Jednocześnie b. minister rolnictwa podkreślał, że nie zmienił zdania w kwestii tzw. ”piątki dla zwierząt”. Nie popiera zmian dotyczących zakazu uboju rytualnego i zakazu hodowli zwierząt futerkowych.
– Prezes miał nikły kontakt ze zwierzętami gospodarskimi i jego decyzja w uchwaleniu takiej ustawy była oparta na fałszywych informacjach – powiedział b. minister.
Zdaniem Ardanowskiego zakaz uboju rytualnego dotknie 350-400 tys. gospodarstw, głównie rodzinnych. Zdaniem b. ministra nie ma możliwości wypłaty wieloletnich odszkodowań za zakończoną produkcję, a rynek europejski nie przyjmie wołowiny pochodzącej z polskiego uboju tradycyjnego. Jedyną szansą dla polskich rolników jest eksport mięsa ”halal”, pochodzącego z uboju rytualnego do państw arabskich.
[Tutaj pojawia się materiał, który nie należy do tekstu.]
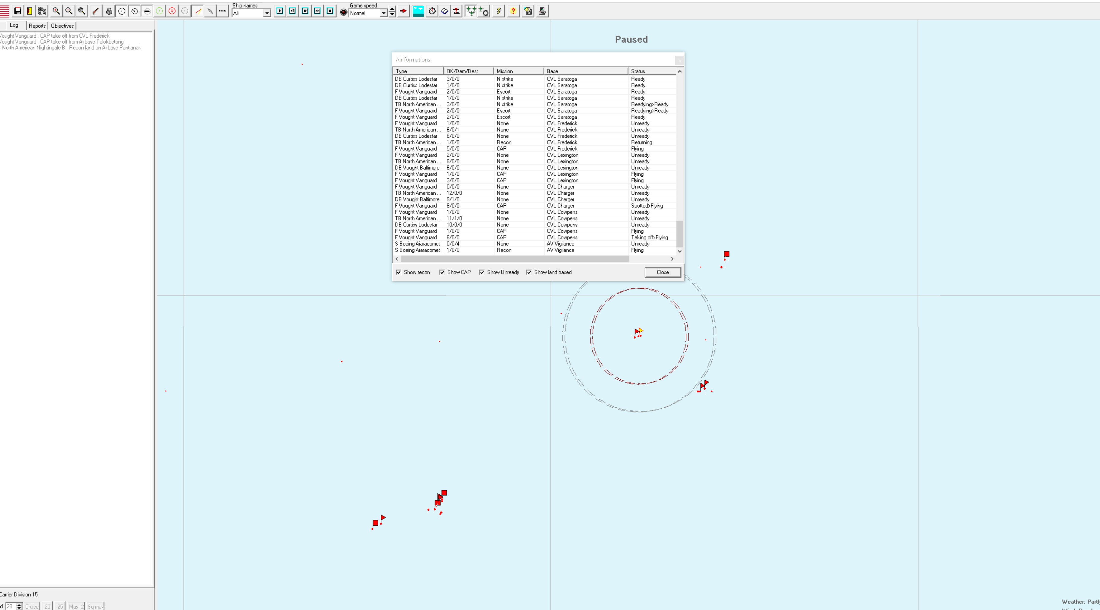Click the stopwatch icon in the toolbar
The width and height of the screenshot is (1100, 610).
tap(432, 11)
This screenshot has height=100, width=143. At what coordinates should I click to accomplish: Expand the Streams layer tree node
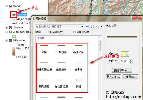pos(7,28)
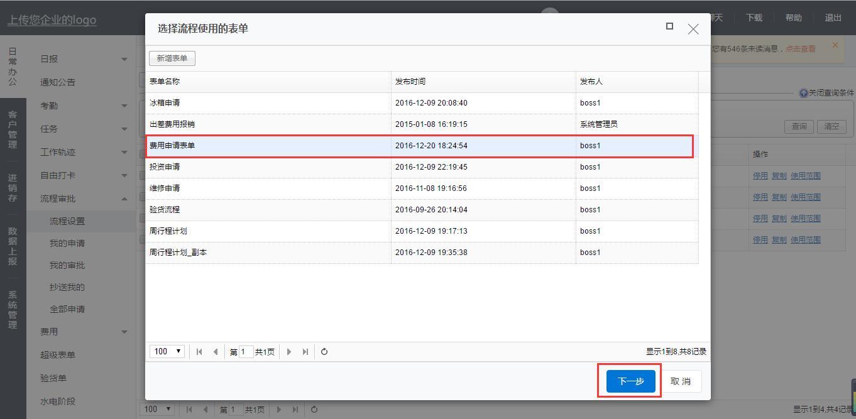Click the 新增表单 button

(x=172, y=58)
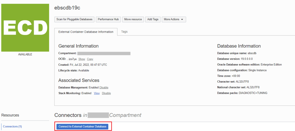
Task: Disable Database Management service
Action: tap(104, 87)
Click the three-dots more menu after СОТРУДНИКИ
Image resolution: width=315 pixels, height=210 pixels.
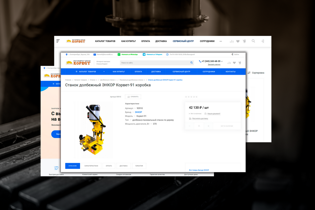coord(221,41)
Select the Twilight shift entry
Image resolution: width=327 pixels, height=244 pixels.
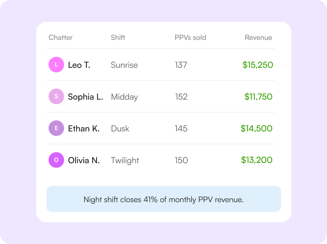click(x=125, y=161)
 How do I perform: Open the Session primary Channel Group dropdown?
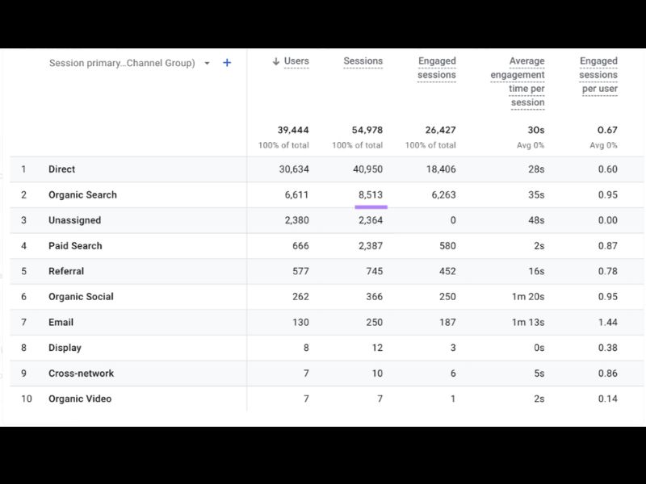click(x=122, y=63)
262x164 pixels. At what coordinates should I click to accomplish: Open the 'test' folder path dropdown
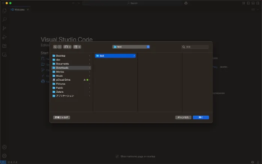(131, 47)
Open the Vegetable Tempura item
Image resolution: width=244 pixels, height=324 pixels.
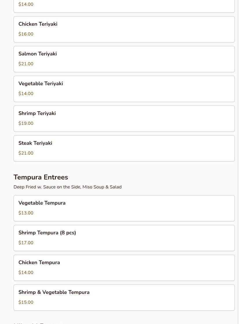point(124,208)
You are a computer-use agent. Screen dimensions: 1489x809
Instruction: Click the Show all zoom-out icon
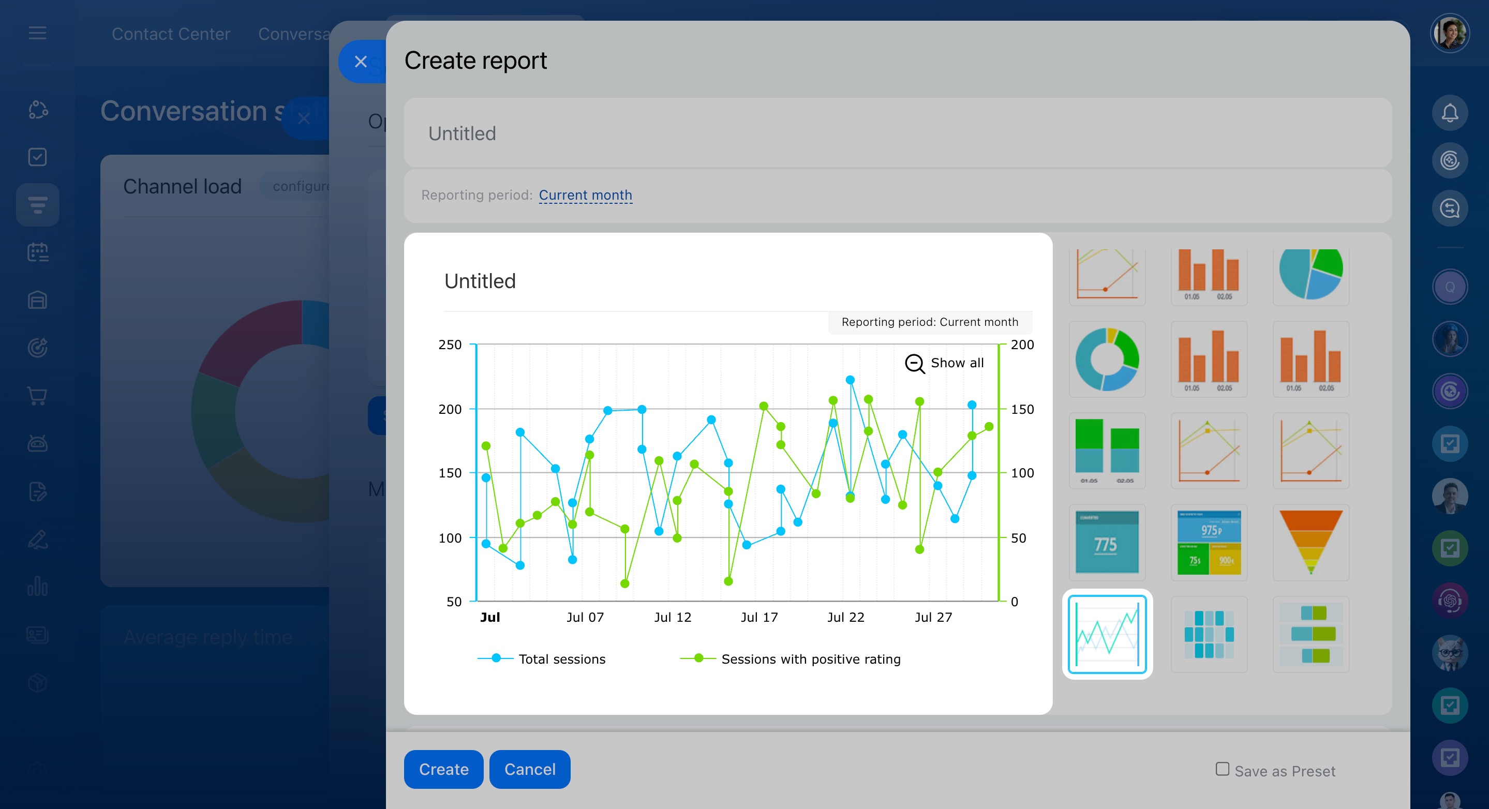click(x=914, y=363)
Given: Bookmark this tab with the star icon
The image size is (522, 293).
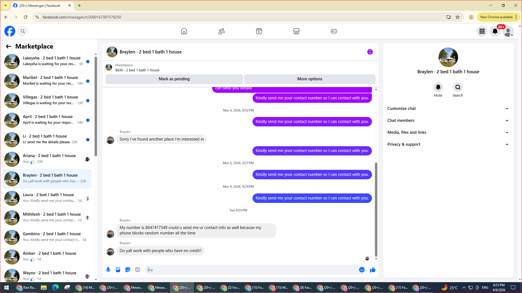Looking at the screenshot, I should point(458,17).

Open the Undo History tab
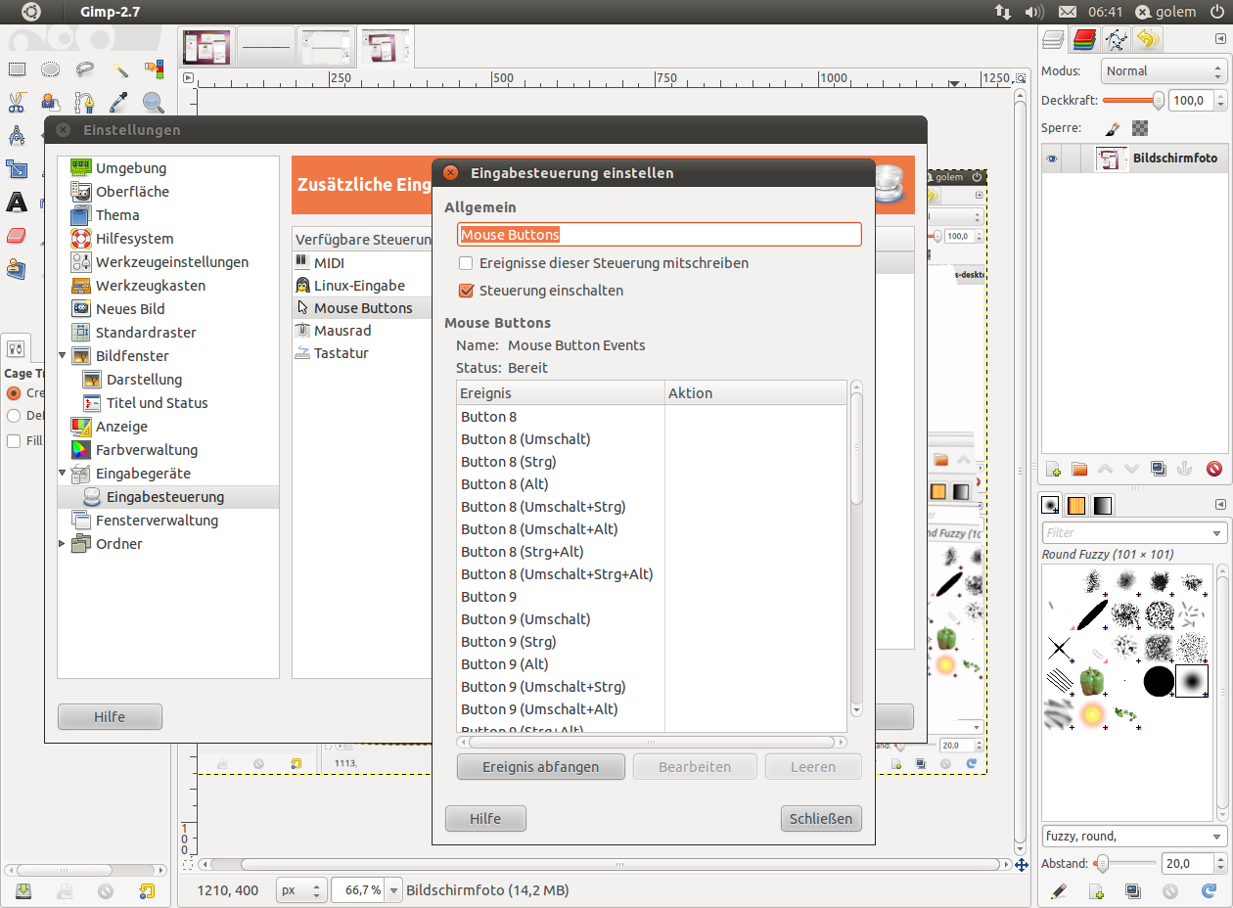[x=1147, y=40]
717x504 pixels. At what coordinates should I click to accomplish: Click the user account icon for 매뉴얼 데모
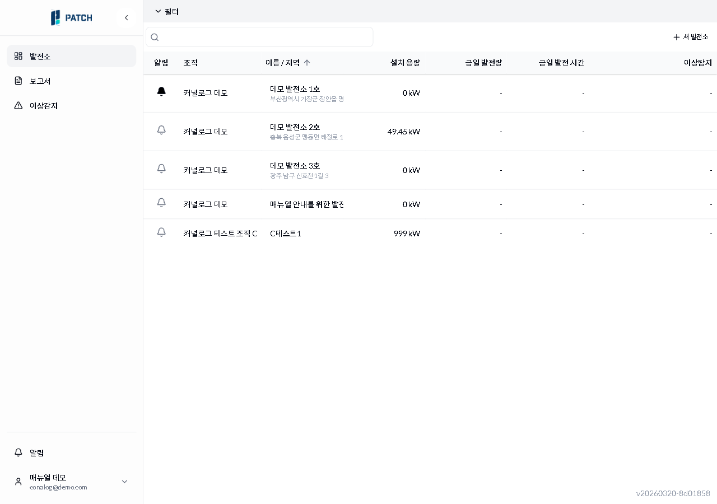[17, 481]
Ardanowski podkreślał, że nie poprze projektu ustawy o zakazie uboju rytualnego i zakazie hodowli zwierząt na futra. Będzie natomiast przekonywał posłów o szkodliwości takich rozwiązań. Zdaniem b. ministra należałoby rozdzielić zwierzęta domowe od gospodarskich i przygotować rządową ustawę, która zadowoli wszystkie strony.